Yet another definition of what it means to be Anglican

Mark Harris calls our attention to a recent report from the Working Party on Theological Education in the Anglican Communion.


In its report, the party writes: “TEAC participants then traveled to Kandy for a day of interactions at the Theological College of Lanka, the ecumenical college founded jointly to provide theological education together for Anglicans, Methodists, Presbyterians and Baptists. Here TEAC members listened to the challenges facing the college and the special opportunities these offered as well as sharing insights from the four-fold shape of the Anglican Way of being formed by Scripture, shaped by worship, ordered for Communion and directed by God’s mission.”

The emphasis is Mark’s, and it is well placed. He writes:

One of the reasons I am opposed to a greater layering of the Anglican Communion is that committees or working parties or commissions and such on an Anglican Communion wide level are given to making statements about what it is to be Anglican, statements which go unchallenged and unnoticed, until one day, voila, they become the voice of Anglicanism and more or less institutionalized writ.

Where did the idea “the four-fold shape of the Anglican way” come from, and how did the recitation of the way as one “formed by Scripture, shaped by worship, ordered for Communion and directed by God’s mission” come to be determined? Probably in a document of some Commission, or a paper at a meeting of TEAC. But who knows?

The thing is, it doesn’t matter where it came from. The notion that there is an Anglican Way is a bit mythological, just as is the notion that there is an Anglican method. In any event we might notice that reason gets the short straw and is not mentioned, worship trumps sacrament (particularly baptism and Eucharist which I hope forms us more than worship), the Communion (shall we read The Anglican Communion?) is something that orders us and God’s Mission (which I am all for) gets made a direction rather than a way of being. And notice the verbs: formed, shaped, ordered, directed. Get the picture?

This isn’t trivial stuff. The “Instruments of Communion” or Unity or whatever the heck you want to call them were first named in the Virginia Report.

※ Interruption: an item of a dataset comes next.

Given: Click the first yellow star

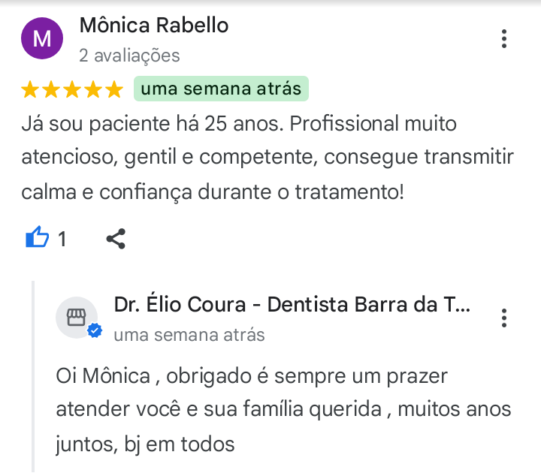Looking at the screenshot, I should 30,89.
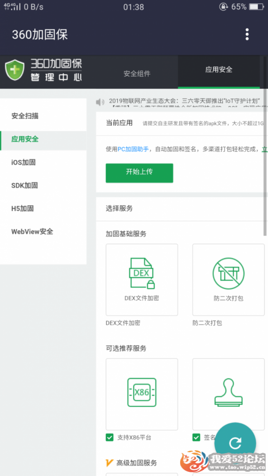
Task: Switch to the 安全组件 tab
Action: [137, 73]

That document was never formally accepted by any pan-Anglican body, yet the instruments operate as though they exercise legitimate governing powers (which no one gave them) on behalf of a global “Anglican Church” which does not exist.

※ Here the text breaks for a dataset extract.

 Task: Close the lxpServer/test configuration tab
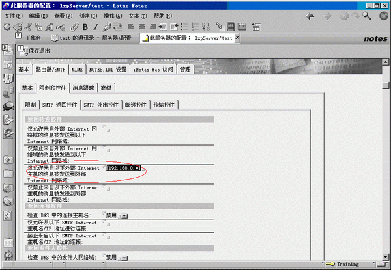pos(238,37)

On a related matter, there are intelligent and well-intentioned folks in the Episcopal Church who don’t like the fact that we tend to do our theology by legislation in a big sprawling elected assembly. They would prefer gathering highly-qualified people to compose balanced and nuanced statements in quiet rooms. That idea gives some of us the willies. And the phenomenon that Mark describes is among the reasons why.